Where a line in the material below has the string "axis", please report it.

Start of Task input

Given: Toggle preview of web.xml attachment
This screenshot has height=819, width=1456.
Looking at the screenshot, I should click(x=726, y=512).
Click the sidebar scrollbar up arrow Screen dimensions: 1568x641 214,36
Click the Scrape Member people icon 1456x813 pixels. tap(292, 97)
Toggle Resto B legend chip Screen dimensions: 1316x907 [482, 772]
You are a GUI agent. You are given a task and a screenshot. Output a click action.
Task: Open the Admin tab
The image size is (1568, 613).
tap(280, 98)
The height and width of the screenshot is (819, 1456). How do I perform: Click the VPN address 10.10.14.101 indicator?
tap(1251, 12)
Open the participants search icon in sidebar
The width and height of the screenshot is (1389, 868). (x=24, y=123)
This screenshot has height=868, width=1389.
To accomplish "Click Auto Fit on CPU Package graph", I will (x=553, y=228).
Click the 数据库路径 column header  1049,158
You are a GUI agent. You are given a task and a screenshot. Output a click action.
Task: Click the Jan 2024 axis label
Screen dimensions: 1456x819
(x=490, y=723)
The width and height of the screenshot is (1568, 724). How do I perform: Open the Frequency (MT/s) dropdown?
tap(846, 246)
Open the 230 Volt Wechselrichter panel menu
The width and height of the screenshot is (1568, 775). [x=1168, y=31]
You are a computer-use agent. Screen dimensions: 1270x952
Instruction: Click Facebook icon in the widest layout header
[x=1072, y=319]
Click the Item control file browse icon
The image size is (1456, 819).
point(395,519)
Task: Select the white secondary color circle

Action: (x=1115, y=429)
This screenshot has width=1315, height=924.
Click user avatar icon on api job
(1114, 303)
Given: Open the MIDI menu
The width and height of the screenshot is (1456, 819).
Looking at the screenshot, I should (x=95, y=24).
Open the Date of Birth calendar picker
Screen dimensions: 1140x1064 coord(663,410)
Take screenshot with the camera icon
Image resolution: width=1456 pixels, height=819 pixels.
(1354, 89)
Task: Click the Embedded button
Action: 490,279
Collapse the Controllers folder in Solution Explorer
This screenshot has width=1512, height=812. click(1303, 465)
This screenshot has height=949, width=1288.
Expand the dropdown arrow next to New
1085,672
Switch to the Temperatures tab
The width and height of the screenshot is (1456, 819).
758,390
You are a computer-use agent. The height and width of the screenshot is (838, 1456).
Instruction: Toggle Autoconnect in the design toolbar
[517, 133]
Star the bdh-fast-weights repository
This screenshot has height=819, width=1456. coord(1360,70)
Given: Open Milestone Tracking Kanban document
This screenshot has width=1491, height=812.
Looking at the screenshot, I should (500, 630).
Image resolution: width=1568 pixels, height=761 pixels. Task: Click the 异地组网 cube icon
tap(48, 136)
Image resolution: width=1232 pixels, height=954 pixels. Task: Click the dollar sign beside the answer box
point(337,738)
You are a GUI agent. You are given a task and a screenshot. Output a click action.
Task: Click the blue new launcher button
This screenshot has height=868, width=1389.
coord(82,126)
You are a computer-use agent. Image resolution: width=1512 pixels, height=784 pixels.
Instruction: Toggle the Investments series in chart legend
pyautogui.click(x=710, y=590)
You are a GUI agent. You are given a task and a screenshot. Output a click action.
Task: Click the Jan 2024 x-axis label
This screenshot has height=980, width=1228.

End of Task input

> **Result for this exercise**:
Task: Click the Jan 2024 axis label
Task: Click the Jan 2024 x-axis label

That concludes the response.